The Green Party candidate did not appear on the ballot in 2020, when President Joe Biden defeated Trump by 20,682 votes. 

Some Democrats blamed Stein for Clinton’s loss in 2016. But in an interview with WPR, Wisconsin Green Party co-chair AJ Reed rejected the suggestion that his party hurt Democrats. 

“Voting for a Green Party (candidate) is not a vote for a Republican party (candidate),” Reed said. “It’s just a fear narrative that Democrats have been doing since at least 2000.”

In the 2000 presidential election, Green Party candidate Ralph Nader won more votes than former President George W. Bush’s margin of victory over Democrat Al Gore in the decisive state of Florida. 

A Marquette University Law School poll released this week showed Trump and Biden tied at 49 percent each among registered voters in a two-person race. 

When Marquette added third party and independent candidates, 16 percent of voters surveyed said they would pick independent candidate Robert F. Kennedy Jr. over Biden and Trump. Stein, who has not yet won the Green Party’s endorsement, received the support of 4 percent. Another 2 percent backed independent candidate Cornel West.

Of the Democrats surveyed, 8 percent said they would support Stein instead of Biden if given the option. 

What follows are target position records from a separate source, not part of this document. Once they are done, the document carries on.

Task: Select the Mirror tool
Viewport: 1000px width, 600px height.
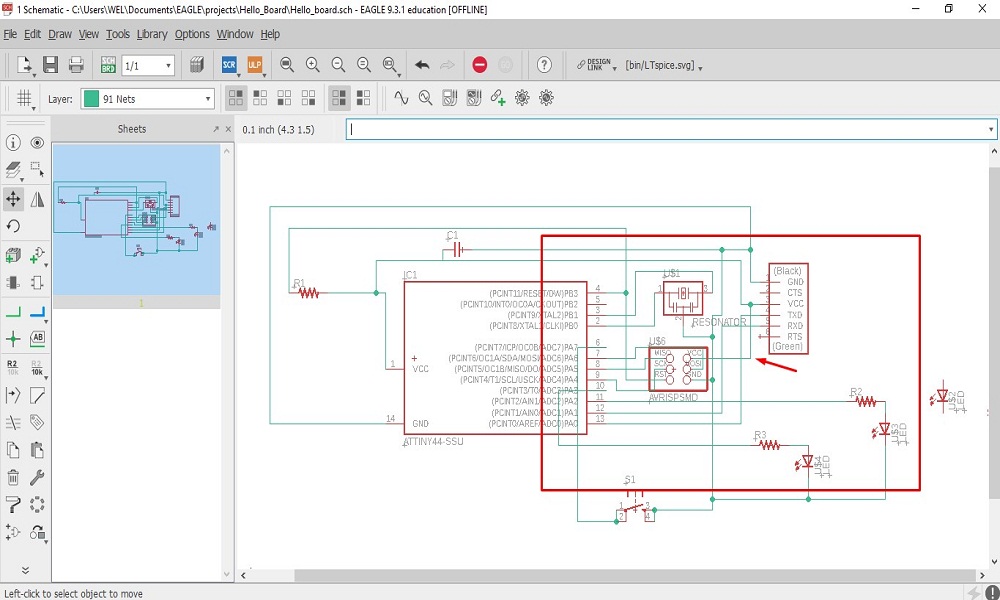Action: [37, 199]

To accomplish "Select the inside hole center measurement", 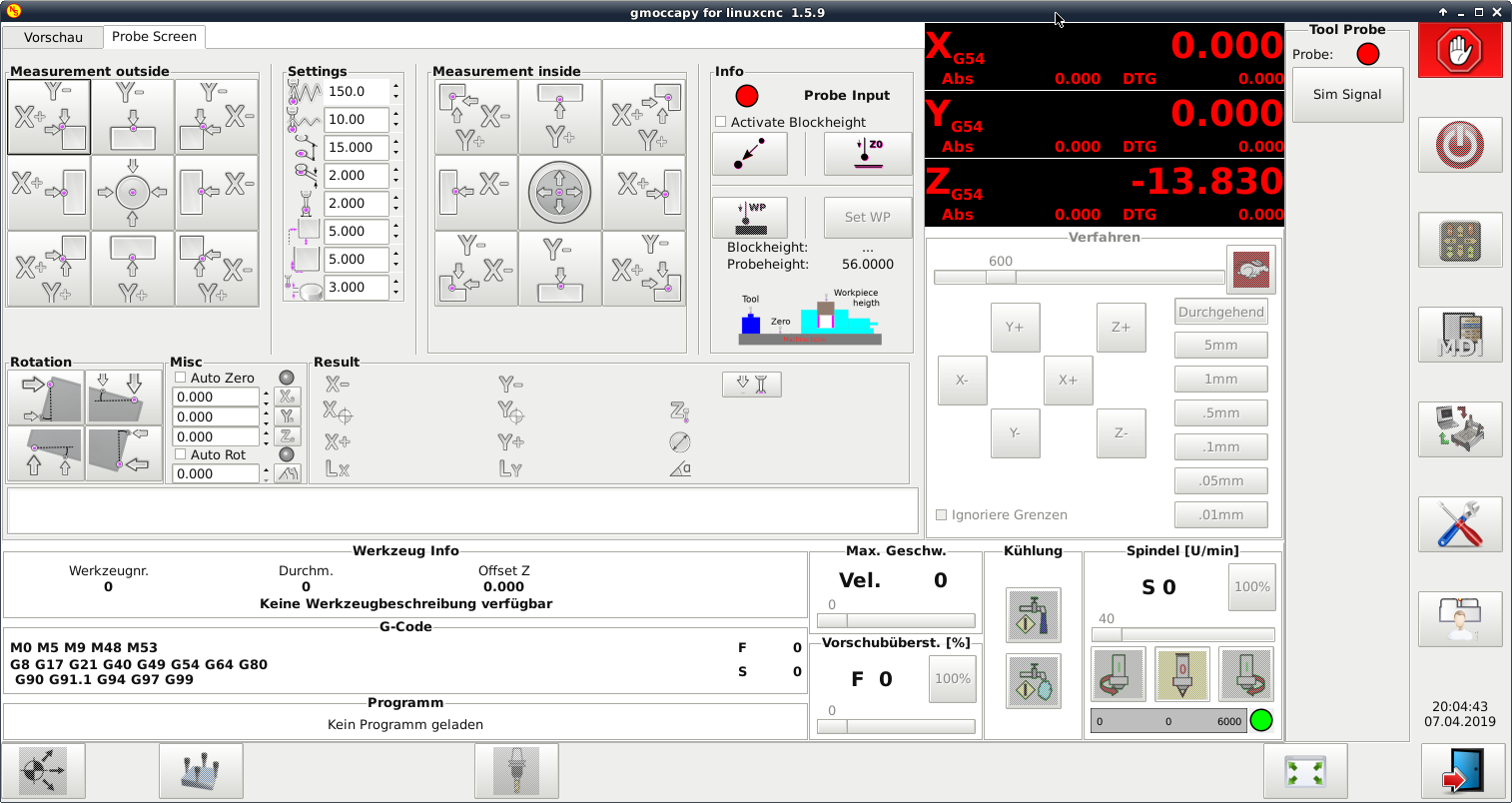I will click(559, 193).
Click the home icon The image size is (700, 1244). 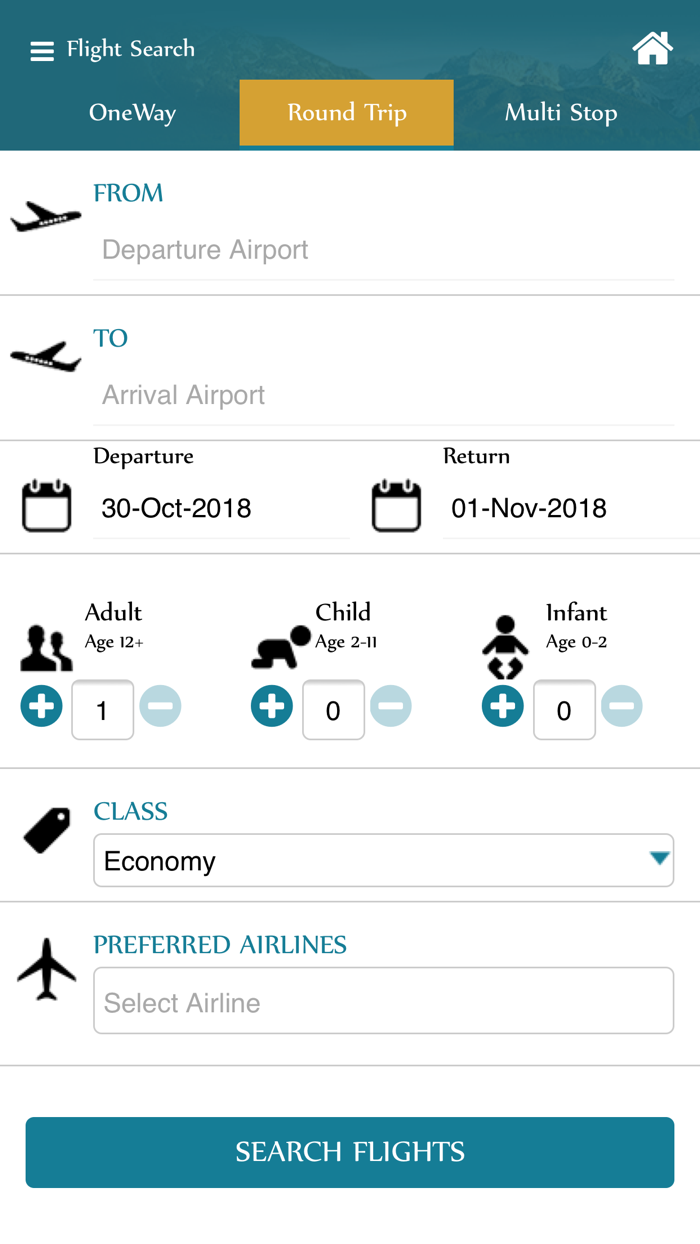pyautogui.click(x=652, y=48)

“There is the potential for disaffected Democrats who are disappointed with Biden, but are no fans of Donald Trump, to consider going over and voting for Stein or the Green candidate,” said Marquette pollster Charles Franklin. 

Reed said there are progressive Democrats whose values align with the Green party, and who have tried to change the Democratic Party from within. 

“But that has never really happened for them over the years. So we do have progressive Democrats who contribute to Greens,” he said. 

Reed said those progressive Democrats are not the sole focus of the Wisconsin Green Party’s organizing. He pointed to student debt, lead exposure in drinking water and segregation in Milwaukee as issues around which the Greens will try to organize a wider swath of voters. 

Stein is planning to tour Wisconsin soon, with visits in Racine, Milwaukee and Madison, Reed said. 

Libertarians have historically outperformed Green Party candidates in recent elections in Wisconsin. In 2016, Libertarian Gary Johnson got 106,674 votes, which was close to 3.6 percent of the vote in that race. 

Franklin said Libertarians were not included in the most recent Marquette poll because it is not yet clear who their nominee will be. 

But Franklin said he thinks it is overstated how much voters who support independent or third party candidates would otherwise vote for a major party candidate. 

“The reason you vote for a third party candidate rather than one of the two party candidates is that neither of the two parties appeal to you,” Franklin said. “And so the idea that a third party voter would otherwise go to their ideologically closer major party, I think that’s not entirely true.”